Se pudo avanzar a pesar de nuestra idiosincrasia nacionalista y se logró lo que muchos consumidores mexicanos pedían: opciones y competencia.

Posterior a esta reforma, si bien se avanzó en el auto-abasto de energía eléctrica, era de esperarse que tarde que temprano el gobierno decidiera también que el monopolio de CFE se rompiera y de la misma manera se abrieran aún más opciones a privados para participar en las diferentes partes del proceso de la energía eléctrica: generación, transmisión  y distribución de energía eléctrica para uso público.

Pero el proceso gradual de apertura energética se detuvo de golpe con la llegada de un nuevo gobierno de ideas nacionalistas mal entendidas.
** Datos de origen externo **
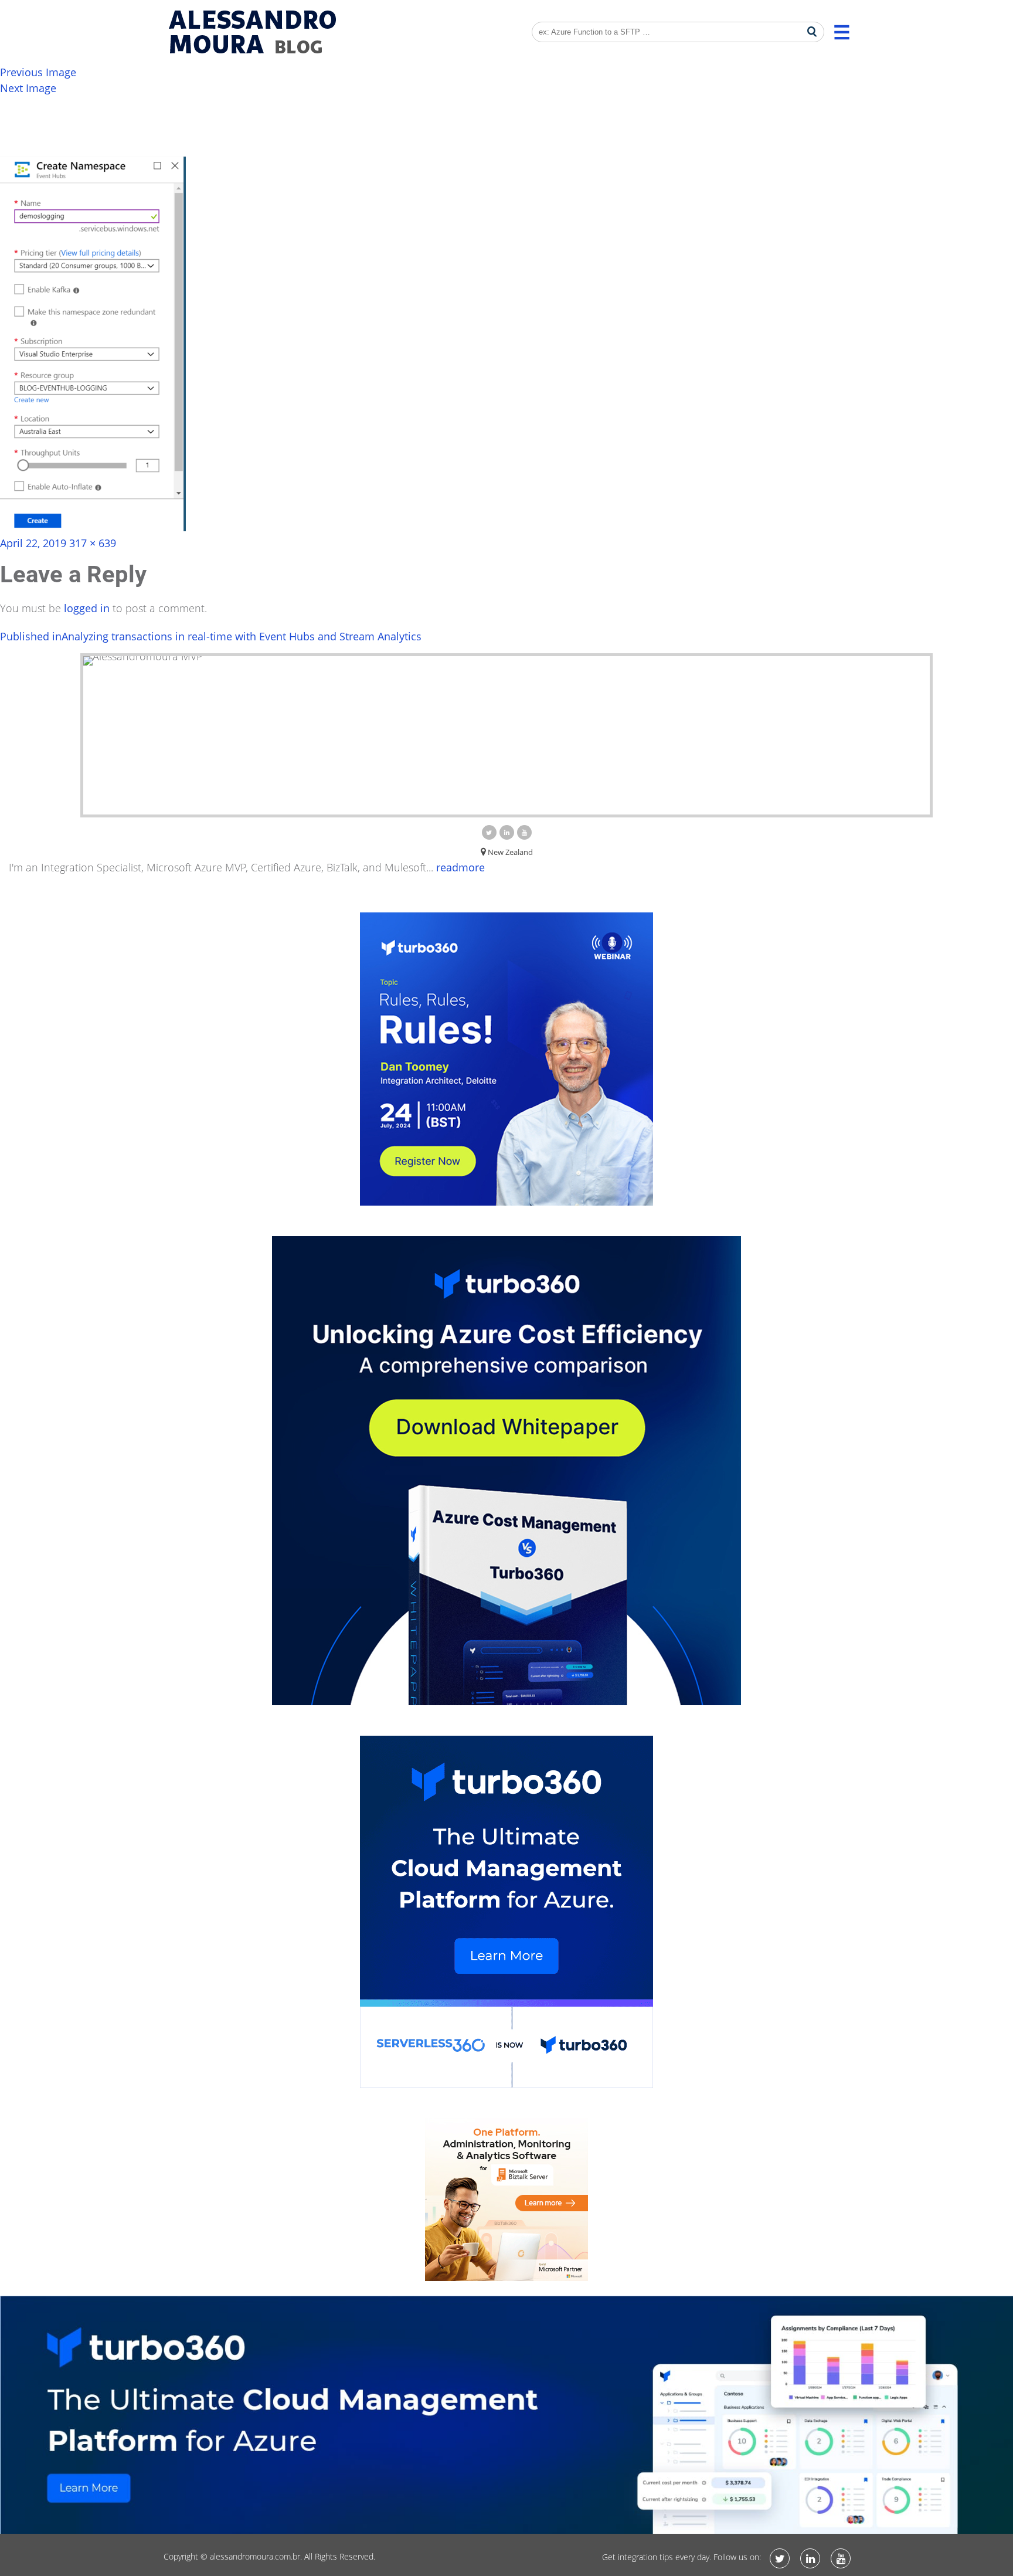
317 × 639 (92, 543)
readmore (460, 867)
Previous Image (38, 72)
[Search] (812, 31)
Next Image (28, 88)
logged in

Defender un monopolio de generación y distribución de energía eléctrica está demostrado ni genera energías más baratas, ni garantiza la cobertura nacional, y mucho menos es saludable para las finanzas públicas, que anualmente devora miles de millones de pesos de un presupuesto insuficiente para las urgencias nacionales que pudiera aplicarse de manera más útil para beneficio de los ciudadanos.

El Indice de Desempeño de la Arquitectura Energética Mundial señala a Noruega como el primer lugar en la producción de energía eléctrica barata, abundante y limpia que además contribuye exitosamente a los ingresos públicos nacionales. Antes de México se encuentran en éste Indice Colombia, Uruguay, Perú, Costa Rica, Brasil, Chile y Paraguay.

En Noruega se tienen 408 opciones de proveedores de energía eléctrica, hoy auto-abastace todas sus necesidades eléctricas y en 2020 fue su año récord en generación de energía eólica.

En 2004, la entonces empresa estatal Statkraft se reorganizó como una sociedad anónima bajo la propiedad del estado, fijándose como objetivo ser la empresa líder en Europa en energía compatible con el medio ambiente en viento, agua y gas al que posteriormente incorporó la energía solar. Hoy es un ejemplo de como una empresa estatal puede re-invertarse y autotransformarse en un caso de éxito.

Casualmente, ningún país de la OPEP aparece dentro de las primeras 50 posiciones en el Indice de Arquitectura Energética. Estados Unidos, que ocupa el lugar 55, destaca por permitir que tanto empresas privadas como públicas puedan participar en la generación, transmisión y/o distribución de energía eléctrica, tanto a nivel estatal, municipal o federal. Incluso permite sistemas cooperativos.

Hoy en Estados Unidos hay 3,199 generadores de energía eléctrica con un marco regulatorio definido en función del tipo de aprovechamiento que se le dará. Los ciudadanos estadounidenses tienen opciones para decidir su proveedor de energía eléctrica y este debería ser uno de los elementos que una reforma eléctrica vanguardista debería estarse debatiendo. Pero el debate será otro, muy muy limitado.

La pelea, la pasada discusión de la reforma energética propuesta eran apenas las migajas de una reforma energética en la que debería estarse discutiendo para que a través de la competencia y participación privada regulada por el estado mexicano nos diera opciones a los ciudadanos y empresas nacionales la oportunidad de decidir a quien y a que precio contratar energía eléctrica.

De los nuevos posibles empleos generados, los nuevos ingresos tributarios y la disminución de las millonarias pérdidas en CFE para oxigenar al presupuesto federal luego hablamos.